## begin Entries

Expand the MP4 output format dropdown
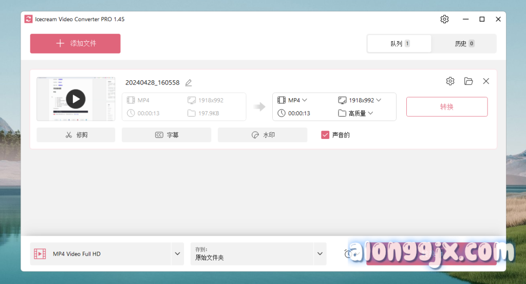 (293, 100)
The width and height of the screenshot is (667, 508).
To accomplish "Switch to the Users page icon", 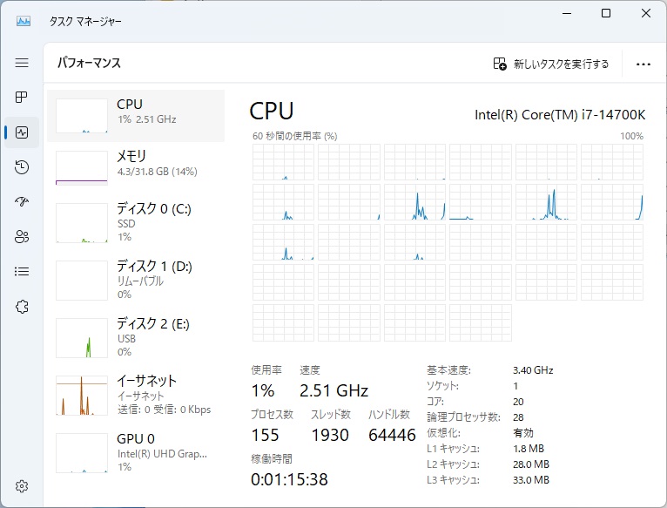I will (x=22, y=236).
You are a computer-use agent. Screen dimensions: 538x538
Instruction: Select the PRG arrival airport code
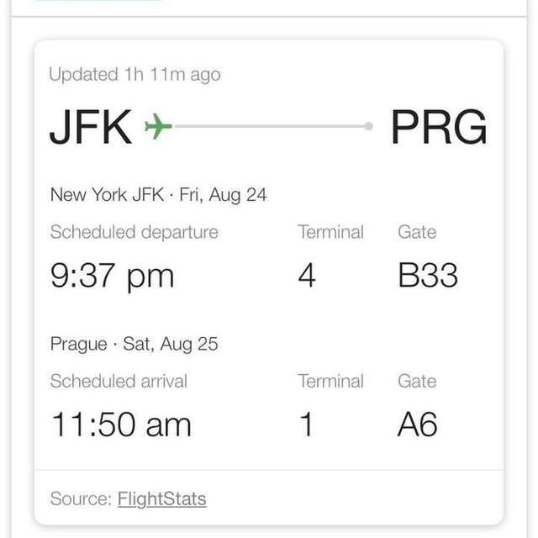pos(439,127)
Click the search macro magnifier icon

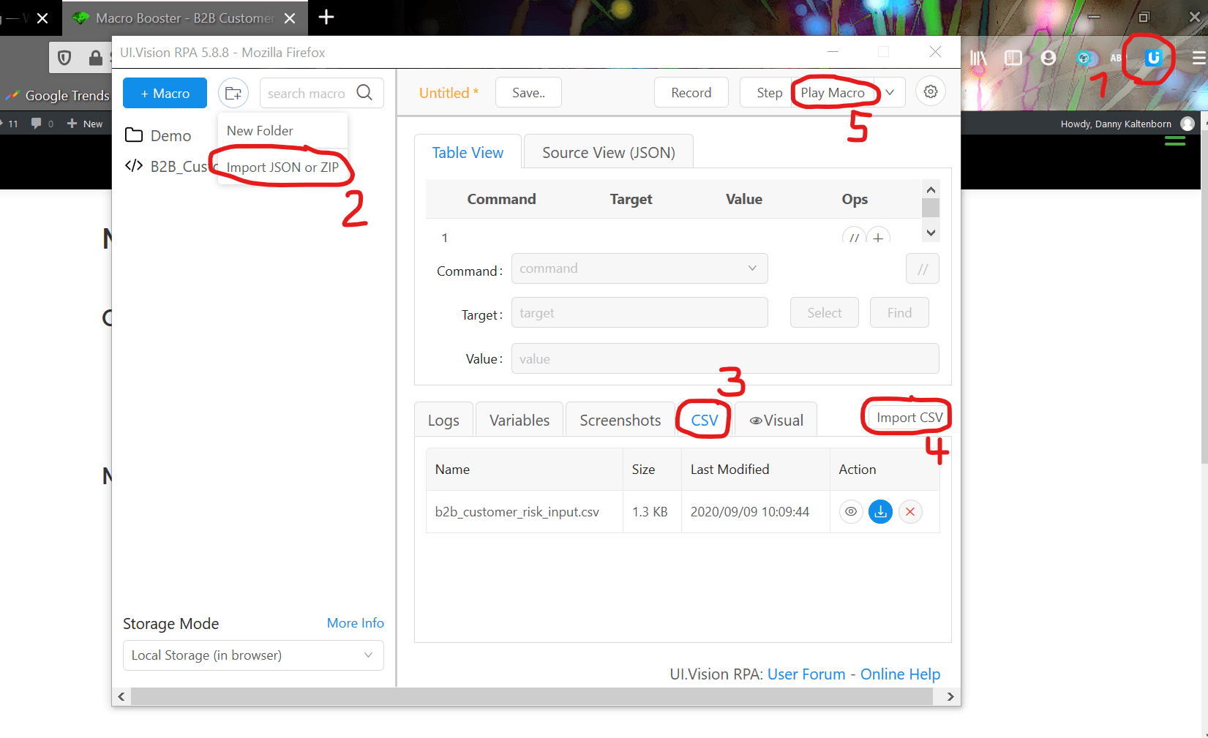tap(364, 93)
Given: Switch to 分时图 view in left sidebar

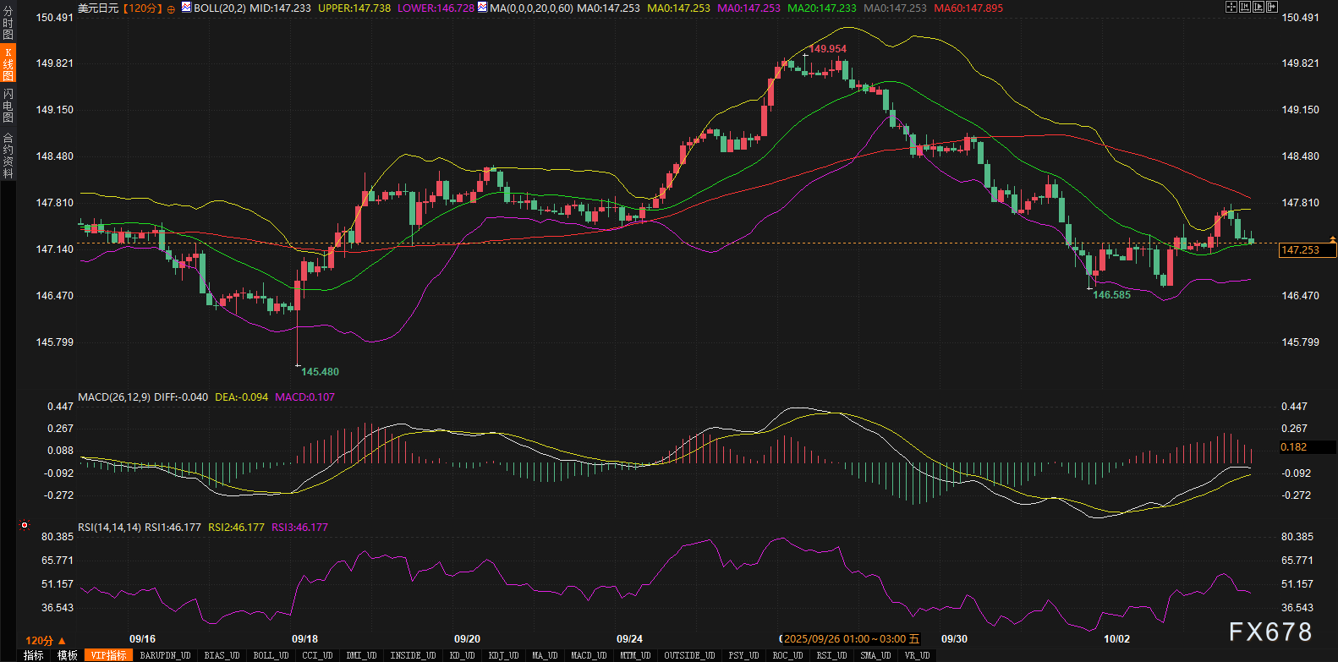Looking at the screenshot, I should 8,23.
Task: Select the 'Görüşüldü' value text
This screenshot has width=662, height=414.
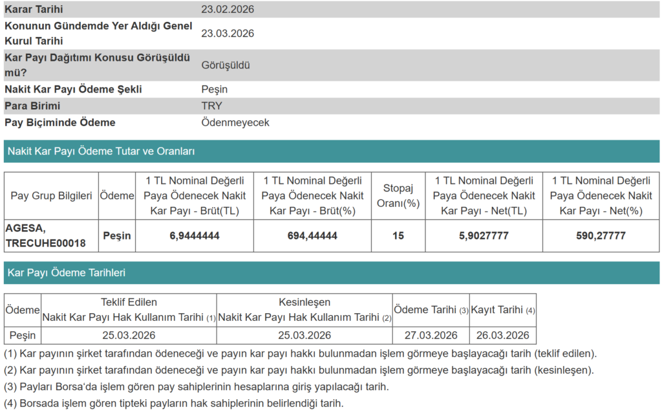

## end Entries

#### Work to complete
Copy out the rows word for word, starting at the line that contains "Click the search macro magnifier icon" and continuing to the end of the rows, with both ends included. Leave the pictures out.

#### Correct result
Click the search macro magnifier icon

tap(364, 93)
Given: Switch to 分时图 view in left sidebar

Looking at the screenshot, I should 8,23.
Task: Select the 'Görüşüldü' value text
This screenshot has width=662, height=414.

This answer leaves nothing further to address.